And then came the loopholes. It can be really tricky writing these kinds of stories with so many rules about other worlds. But, there were a few things I really wished the editor had caught on to. Like, there’s this one time in Russia when Marguerite’s tsar of a father gets news of his other children way too quickly for sleigh ride mail…Or how likely is one character, who’s never done anything with firebirds and other world travel really, really going to be able to fix a traveling device?
Despite these loop holes, and lack of a history (shown) for the romance, I did love this book. I read it very quickly. I gushed over the soul mate concept taken to a new level. I got sucked into the action and drama. And I got lost in the world building of each of the alternate universes. I give this one a 9/10.

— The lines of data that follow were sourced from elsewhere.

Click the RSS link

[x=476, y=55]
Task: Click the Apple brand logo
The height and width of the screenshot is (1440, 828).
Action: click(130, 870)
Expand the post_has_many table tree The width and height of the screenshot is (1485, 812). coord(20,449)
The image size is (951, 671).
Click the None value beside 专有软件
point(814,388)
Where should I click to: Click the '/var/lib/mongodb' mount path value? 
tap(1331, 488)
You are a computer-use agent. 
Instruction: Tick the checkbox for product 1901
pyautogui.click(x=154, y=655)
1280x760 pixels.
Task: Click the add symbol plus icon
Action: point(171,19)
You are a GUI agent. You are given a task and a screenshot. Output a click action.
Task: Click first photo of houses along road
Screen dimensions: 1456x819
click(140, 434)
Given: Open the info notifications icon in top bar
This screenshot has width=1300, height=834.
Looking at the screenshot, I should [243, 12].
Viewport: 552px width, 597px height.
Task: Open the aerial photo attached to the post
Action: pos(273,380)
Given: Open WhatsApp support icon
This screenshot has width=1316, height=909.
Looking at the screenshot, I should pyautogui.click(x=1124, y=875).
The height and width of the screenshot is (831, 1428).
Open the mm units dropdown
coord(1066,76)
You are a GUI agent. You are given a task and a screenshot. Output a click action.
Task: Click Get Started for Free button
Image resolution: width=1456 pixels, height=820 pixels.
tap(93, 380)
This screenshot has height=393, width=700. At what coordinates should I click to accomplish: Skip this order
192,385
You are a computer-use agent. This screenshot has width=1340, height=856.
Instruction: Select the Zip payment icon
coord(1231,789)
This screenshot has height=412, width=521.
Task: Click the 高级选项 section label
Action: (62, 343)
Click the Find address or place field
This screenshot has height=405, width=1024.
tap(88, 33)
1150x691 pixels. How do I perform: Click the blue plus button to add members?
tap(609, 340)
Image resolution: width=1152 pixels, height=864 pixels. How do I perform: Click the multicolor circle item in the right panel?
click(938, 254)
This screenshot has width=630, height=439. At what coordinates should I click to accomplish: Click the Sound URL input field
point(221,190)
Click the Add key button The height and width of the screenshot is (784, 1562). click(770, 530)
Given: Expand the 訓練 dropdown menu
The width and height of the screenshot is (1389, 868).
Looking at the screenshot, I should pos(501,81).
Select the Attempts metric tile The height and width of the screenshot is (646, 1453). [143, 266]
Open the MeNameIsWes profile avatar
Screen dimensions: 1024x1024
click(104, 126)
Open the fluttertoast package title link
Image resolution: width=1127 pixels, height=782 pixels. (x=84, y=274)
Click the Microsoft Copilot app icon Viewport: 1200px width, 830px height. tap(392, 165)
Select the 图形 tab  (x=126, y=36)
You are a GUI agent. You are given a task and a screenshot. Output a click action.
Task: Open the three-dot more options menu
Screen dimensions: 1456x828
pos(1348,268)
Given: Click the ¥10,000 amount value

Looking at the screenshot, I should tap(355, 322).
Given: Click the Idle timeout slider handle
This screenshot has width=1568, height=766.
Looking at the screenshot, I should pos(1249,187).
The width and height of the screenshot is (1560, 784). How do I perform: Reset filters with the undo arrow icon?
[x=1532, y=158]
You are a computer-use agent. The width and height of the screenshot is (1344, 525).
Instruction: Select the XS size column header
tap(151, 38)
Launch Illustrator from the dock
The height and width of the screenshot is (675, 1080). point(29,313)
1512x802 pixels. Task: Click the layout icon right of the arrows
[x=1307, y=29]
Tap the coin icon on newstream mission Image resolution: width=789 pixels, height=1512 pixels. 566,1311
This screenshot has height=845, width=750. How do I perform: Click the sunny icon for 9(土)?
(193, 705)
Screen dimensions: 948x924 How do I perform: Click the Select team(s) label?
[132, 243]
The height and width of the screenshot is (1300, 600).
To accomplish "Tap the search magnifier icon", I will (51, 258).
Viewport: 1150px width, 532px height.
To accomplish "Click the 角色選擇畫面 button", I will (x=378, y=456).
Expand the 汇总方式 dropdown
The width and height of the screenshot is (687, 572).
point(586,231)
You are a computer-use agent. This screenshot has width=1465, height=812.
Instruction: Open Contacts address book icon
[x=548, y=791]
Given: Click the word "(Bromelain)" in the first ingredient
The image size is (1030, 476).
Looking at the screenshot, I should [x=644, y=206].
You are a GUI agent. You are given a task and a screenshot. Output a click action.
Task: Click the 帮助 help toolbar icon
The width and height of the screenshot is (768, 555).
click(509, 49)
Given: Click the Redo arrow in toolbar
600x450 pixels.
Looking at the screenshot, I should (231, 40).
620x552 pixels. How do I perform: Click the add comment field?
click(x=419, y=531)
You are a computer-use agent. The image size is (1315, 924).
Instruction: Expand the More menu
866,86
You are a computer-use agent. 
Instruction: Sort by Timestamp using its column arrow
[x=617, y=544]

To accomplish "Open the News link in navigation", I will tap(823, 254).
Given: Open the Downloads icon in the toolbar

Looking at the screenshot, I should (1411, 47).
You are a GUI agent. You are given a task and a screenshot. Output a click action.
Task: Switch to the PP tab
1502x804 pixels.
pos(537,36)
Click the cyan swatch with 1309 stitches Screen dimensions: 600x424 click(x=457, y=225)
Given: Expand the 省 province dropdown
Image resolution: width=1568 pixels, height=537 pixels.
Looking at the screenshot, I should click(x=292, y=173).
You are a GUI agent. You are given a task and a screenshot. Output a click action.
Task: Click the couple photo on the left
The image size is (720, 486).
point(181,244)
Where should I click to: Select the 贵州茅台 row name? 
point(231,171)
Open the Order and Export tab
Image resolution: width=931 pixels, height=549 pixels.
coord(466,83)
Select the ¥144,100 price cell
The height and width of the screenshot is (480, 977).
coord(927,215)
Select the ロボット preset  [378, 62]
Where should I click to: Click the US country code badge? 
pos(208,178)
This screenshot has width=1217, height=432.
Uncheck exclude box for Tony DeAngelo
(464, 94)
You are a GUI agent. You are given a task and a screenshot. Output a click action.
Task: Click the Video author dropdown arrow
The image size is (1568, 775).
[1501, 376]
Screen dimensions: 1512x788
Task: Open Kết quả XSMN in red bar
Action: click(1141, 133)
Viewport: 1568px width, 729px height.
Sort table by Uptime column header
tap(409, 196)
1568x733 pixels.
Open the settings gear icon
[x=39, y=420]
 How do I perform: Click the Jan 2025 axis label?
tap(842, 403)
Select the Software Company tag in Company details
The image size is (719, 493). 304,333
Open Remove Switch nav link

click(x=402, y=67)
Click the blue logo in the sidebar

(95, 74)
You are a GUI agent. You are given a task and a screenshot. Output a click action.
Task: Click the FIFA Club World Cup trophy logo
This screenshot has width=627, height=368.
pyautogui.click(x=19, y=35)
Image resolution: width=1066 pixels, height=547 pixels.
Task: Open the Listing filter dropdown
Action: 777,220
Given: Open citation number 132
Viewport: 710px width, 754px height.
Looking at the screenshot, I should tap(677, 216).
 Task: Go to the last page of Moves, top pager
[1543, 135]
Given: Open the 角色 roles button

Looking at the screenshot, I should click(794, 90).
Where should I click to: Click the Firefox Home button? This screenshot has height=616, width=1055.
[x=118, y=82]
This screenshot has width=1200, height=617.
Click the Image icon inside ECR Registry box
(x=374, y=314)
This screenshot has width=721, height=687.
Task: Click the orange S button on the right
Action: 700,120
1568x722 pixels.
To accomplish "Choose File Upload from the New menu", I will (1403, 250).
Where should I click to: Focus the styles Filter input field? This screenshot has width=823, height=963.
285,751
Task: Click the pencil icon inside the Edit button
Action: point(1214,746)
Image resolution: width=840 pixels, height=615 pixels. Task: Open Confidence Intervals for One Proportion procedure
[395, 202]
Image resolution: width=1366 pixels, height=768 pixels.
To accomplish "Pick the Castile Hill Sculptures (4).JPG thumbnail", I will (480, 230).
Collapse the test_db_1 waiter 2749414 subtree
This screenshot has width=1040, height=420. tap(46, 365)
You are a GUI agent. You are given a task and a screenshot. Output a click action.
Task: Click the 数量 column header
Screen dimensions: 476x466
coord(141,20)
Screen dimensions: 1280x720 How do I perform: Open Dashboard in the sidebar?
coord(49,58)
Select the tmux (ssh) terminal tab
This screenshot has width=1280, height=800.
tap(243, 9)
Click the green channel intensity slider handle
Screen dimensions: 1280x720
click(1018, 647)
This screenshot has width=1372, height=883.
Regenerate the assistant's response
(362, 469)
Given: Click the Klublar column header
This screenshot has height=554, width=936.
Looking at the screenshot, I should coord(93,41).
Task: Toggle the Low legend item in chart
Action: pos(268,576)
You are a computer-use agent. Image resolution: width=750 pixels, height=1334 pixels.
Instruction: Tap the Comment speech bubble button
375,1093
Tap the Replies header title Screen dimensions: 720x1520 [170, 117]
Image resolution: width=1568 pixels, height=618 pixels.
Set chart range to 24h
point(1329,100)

Thursday, December 18, 2014

The Retribution of Mara Dyer by Michelle Hodkin

Summary (from Goodreads):
Mara Dyer wants to believe there's more to the lies she’s been told.
There is.

She doesn’t stop to think about where her quest for the truth might lead.
She should.

She never had to imagine how far she would go for vengeance.
She will now.

Loyalties are betrayed, guilt and innocence tangle, and fate and chance collide in this shocking conclusion to Mara Dyer’s story.

Retribution has arrived.
This is one of those books whose publication date kept getting pushed further away. I was worried I’d forgotten too much since book 2, which came out over two years ago. I was also a little worried about not getting all the facts I was so desperate to know from earlier in the series.
Let me tell you right now: I remembered everything as soon as I got sucked back into the story. And I got to learn all there was to know about Mara. I forgot how much the author sucks you in. There is no good place to put the book down. I read it under 24 hours. I could not take my eyes off the pages. And it was nice to have another final book in a series, where I was so excited to learn answers and see what the results would be instead of calling everything from page 1. Hodkin shocked me, made me cry, and had me biting my nails in suspense.
There was not a single dull second in this story. Between the torture, teen experiments, crazy supernatural powers, abductions, hitchhiking, clue-solving, snip-bits from the past (aka: Mara’s grandmother’s story), break outs, murder, and revenge, this book was so action-packed, it’s made other action-packed YA novels look boring. The last 100 pages or so went by in a whirlwind for me.
Mara’s not the easiest character to love either. You feel bad for her because well, torture. But, you never know how sane or reliable she is; she does talk to illusions that no one else sees, and sometimes her reflection, which doesn’t always mirror her…And also, she’s gotten to be a little less good. She has no qualms about killing bad guys. While the rest of her friends (also with abilities) might hesitate about what to do, Mara is all about acting on her powers first, and not thinking too much about it later. And she got a little scary.
But, I loved her. I did. I loved having a main character who wasn’t Super Man or Harry Potter or someone so keen on being morally conscious all the time. It stood out for me. And maybe a small part of me was even on her side for her toughest moments. Who wouldn’t want to kill the person responsible for torturing you and your friends for an extended period of time? Main characters aren’t very realistic if they are so good always. And Mara definitely wasn’t so good always.
It was also kind of great to see her coming into her powers. She was finally embracing who she was. She didn’t want a cure. She never once didn’t trust her sanity (though I might have a little), and she stopped at nothing to find what she needed.
I loved this chapters in her grandmother’s point of view. It was so interesting to see the history of this strange gene pool. I’m not 100% sure I understood all the explanation I received about why Mara is the way she is. And there might have been a couple of explanations that made me go, “huh?” However, I love love loved the ending. Right when you think the story is going one way, the author changes it. And then you get comfortable (kind of with the new ending), and BAM, it’s changed to something else completely. I was continuously surprised. I love being surprised in YA!
All in all, this book rocked. It moves at the speed of light. There is so much action. Mara has become a fantastic main character with some extraordinary abilities. All the questions are answered. The surprises and twists kept coming. And while I’m not sure I believed in all the explanations, nothing could take away from my enjoyment of this one. It gets a 10/10 from me.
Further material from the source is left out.